In his speech, the pope could very well voice his concerns regarding Catholic schools' creep toward secularism. He might share his opinion on just how religious a Catholic college should be, BYU professors predict.

"There is no question he will talk about maintaining a Catholic identity," said James Faulconer, BYU professor of philosophy. He also holds the Richard L. Evans Chair of Religious Understanding.

Boerio-Goates says she believes Pope Benedict may address Catholic schools' "role as educators, forming the next generation of Catholics."

The BYU professors said they would have mixed reactions if LDS Church President Thomas S. Monson was preparing to address the administration of the church's higher education institutions.

Faulconer said an LDS Church president speaking on higher education wouldn't be reason to worry. LDS prophets have frequently spoken at BYU's devotional to begin the school year. "That happens with some regularity," he said.

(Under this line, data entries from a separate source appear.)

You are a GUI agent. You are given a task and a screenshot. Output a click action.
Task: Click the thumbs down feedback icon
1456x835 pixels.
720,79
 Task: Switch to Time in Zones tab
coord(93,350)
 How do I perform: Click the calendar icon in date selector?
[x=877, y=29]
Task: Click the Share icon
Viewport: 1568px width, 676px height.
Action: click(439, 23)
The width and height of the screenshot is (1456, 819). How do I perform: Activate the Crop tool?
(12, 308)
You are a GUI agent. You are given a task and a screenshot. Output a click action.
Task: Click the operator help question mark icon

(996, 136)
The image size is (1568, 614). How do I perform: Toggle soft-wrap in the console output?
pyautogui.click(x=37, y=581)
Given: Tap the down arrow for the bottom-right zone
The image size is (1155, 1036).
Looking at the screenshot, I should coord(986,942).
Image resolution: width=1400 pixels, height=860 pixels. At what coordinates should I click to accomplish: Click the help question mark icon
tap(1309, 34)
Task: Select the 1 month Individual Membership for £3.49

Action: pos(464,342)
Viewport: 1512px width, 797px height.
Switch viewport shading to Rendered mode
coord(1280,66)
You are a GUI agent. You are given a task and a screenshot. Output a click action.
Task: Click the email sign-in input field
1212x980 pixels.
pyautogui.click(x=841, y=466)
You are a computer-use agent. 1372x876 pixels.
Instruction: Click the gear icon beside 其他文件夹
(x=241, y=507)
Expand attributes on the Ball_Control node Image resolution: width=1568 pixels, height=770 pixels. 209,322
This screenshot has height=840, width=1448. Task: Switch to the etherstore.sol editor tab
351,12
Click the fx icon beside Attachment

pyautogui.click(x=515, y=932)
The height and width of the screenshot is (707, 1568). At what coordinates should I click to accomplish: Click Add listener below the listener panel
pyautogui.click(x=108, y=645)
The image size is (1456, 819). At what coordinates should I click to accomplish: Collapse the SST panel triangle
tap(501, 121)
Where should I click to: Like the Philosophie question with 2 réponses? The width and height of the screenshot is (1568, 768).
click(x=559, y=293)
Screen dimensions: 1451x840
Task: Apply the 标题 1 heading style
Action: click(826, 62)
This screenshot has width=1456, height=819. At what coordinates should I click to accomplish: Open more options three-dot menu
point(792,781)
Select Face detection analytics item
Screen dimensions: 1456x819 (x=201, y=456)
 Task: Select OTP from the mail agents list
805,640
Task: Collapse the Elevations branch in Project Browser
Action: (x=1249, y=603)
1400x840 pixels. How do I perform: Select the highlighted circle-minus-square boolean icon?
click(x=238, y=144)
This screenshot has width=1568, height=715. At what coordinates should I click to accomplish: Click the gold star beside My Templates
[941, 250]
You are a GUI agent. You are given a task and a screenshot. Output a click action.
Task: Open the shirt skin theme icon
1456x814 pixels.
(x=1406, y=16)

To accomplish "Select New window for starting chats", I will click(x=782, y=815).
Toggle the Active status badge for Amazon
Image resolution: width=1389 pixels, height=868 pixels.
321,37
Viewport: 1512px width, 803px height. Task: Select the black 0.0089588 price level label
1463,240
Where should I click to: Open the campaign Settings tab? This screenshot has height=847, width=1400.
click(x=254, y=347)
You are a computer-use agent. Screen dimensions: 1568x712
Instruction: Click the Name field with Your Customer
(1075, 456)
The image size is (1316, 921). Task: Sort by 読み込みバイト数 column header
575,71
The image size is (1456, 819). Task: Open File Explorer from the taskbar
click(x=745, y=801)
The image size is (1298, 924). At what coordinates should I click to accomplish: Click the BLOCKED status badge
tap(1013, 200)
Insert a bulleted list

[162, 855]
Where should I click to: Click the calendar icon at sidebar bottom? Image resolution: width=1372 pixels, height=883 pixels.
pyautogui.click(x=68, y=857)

However, if the LDS Church president was about to deliver a weighty decision or statement, such as when Ricks College was renamed BYU-Idaho in 2000, it would be cause for greater attention, Faulconer said. "It caused a big stir."

Peterson said there is no fear LDS Church leadership would tighten the reins on BYU because "we haven't been allowed to get off the path that far" as compared to Catholic schools.

In 1990, Pope John Paul II issued Ex Corde Ecclesiae (Latin for "From the Heart of the Church"). It was a call for Catholic schools to be faithful to the Catholic Church's mission and its identity.

In 1992, BYU issued a statement of academic freedom.

The BYU statement has two prongs. First, it protects the individual academic freedom of faculty members to teach and research, yet limits professors in that they cannot contradict church doctrine and policy in their teachings. Second, it protects the university's academic freedom to pursue its mission and be free from outside control.

An example of limits on BYU professors is they couldn't say in class they believe the church should practice polygamy. An example of institutional academic freedom is BYU's ability to hire based on religion, without government control.

There is freedom to mix religion with academics at BYU, said Jim Gordon, an associate dean in the BYU law school. He was associate academic vice president for faculty from 1996 to 2000 and was on the committee that created BYU's academic freedom statement.

For example, in teaching his contracts class, Gordon is able to bring in religious aspects such as former LDS Church President Brigham Young's statements on being fair in contractual dealings.

When comparing BYU and Notre Dame, Gordon says, "Both schools are places where people can learn in an environment of faith. They can explore religious issues."

While at least 95 percent of BYU faculty are LDS, around 50 percent of Notre Dame faculty are Catholic, according to data provided by each institution's public relations department.

At BYU, 98.5 percent of the 30,800 students are Mormon while at Notre Dame, 85 percent of the 11,600 students are Catholic.

The Hispanic population at Notre Dame is growing rapidly, rising from 6.5 percent to 9.3 percent in the past decade.

At BYU, minority enrollment increased from 2,659 to 4,084 in the past 10 years. International enrollment has increased from 1,325 to 1,972 over the past decade at the university.

BYU has a strict honor code that includes no smoking, drinking or premarital sex. The LDS university also requires an annual ecclesiastical endorsement from a student's bishop or religious leader in order to enter and remain at the school.

Notre Dame, similar to state schools, has an academic code of honor that students sign, pledging to refrain from academic dishonesty. The Catholic university doesn't require an ecclesiastical endorsement of its students.

BYU's Board of Trustees consists of church officials including general authorities. Notre Dame's Board of Trustees is made up of lay people, as well as members of the Congregation of Holy Cross, which is an order of priests and brothers.